• Activity
The answer must reproduce exactly the lines from the one with "Image resolution: width=880" through the end of the material, and it must contain no pictures.

== == ==

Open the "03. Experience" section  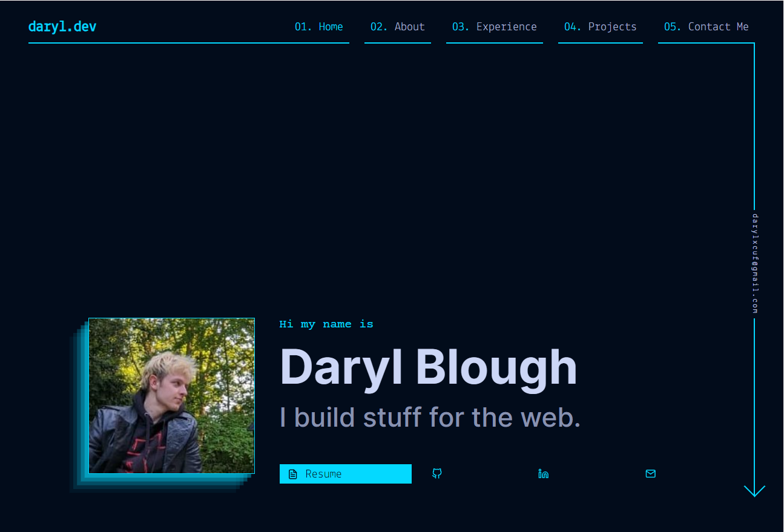click(x=494, y=27)
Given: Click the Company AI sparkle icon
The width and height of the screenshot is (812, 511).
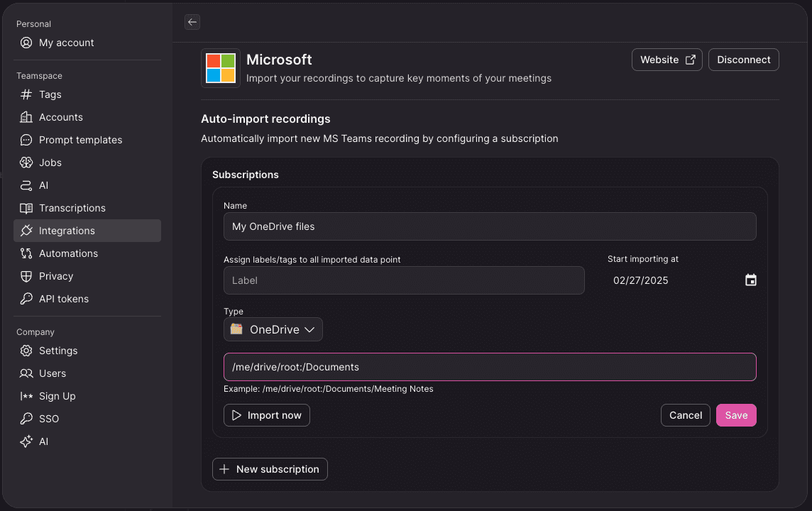Looking at the screenshot, I should [26, 441].
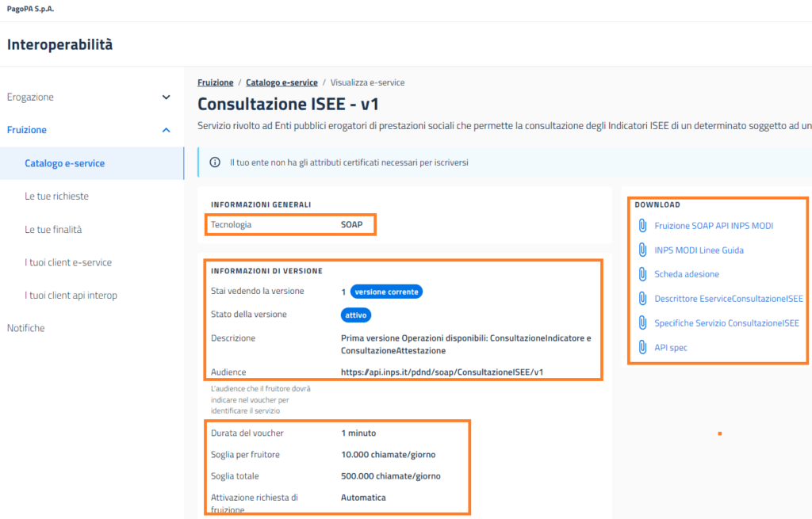Open I tuoi client api interop
This screenshot has width=812, height=519.
click(71, 296)
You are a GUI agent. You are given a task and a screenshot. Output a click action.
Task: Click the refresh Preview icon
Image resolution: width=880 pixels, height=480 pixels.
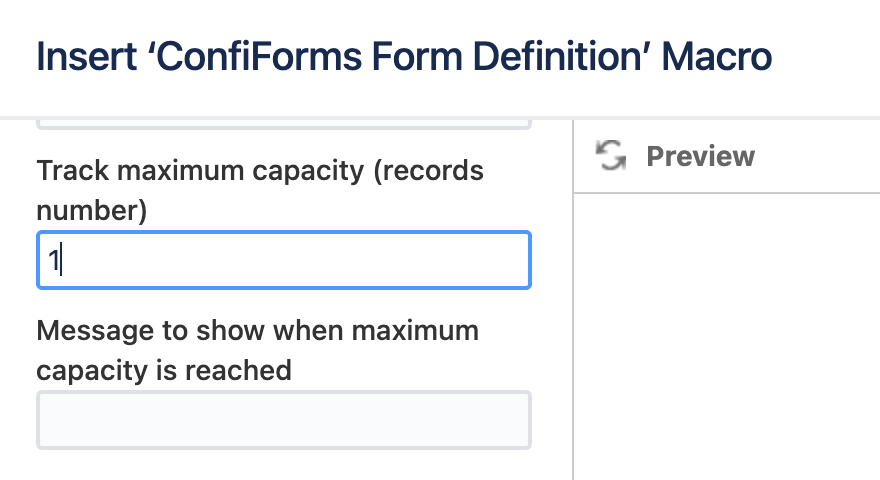pos(611,155)
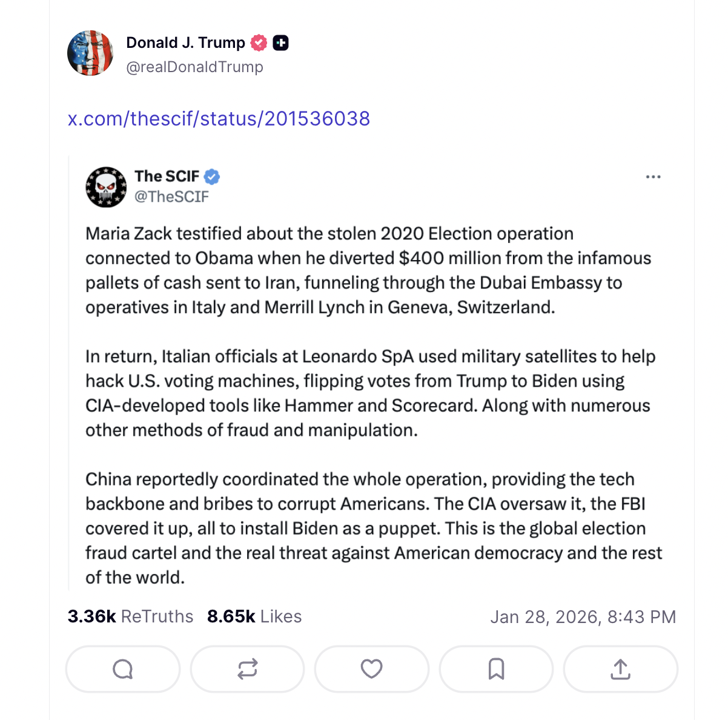Open the x.com/thescif status link
The image size is (728, 720).
coord(219,119)
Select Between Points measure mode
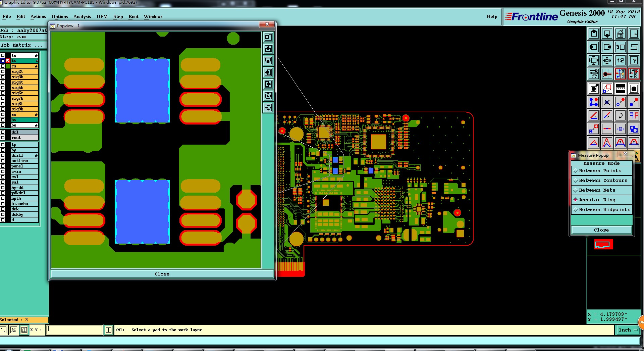The image size is (644, 351). [601, 171]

== == ==

• Result of the task
Image resolution: width=880 pixels, height=480 pixels.
pos(611,155)
Open the x.com/thescif status link
The image size is (728, 720).
coord(219,119)
Select Between Points measure mode
The image size is (644, 351). [601, 171]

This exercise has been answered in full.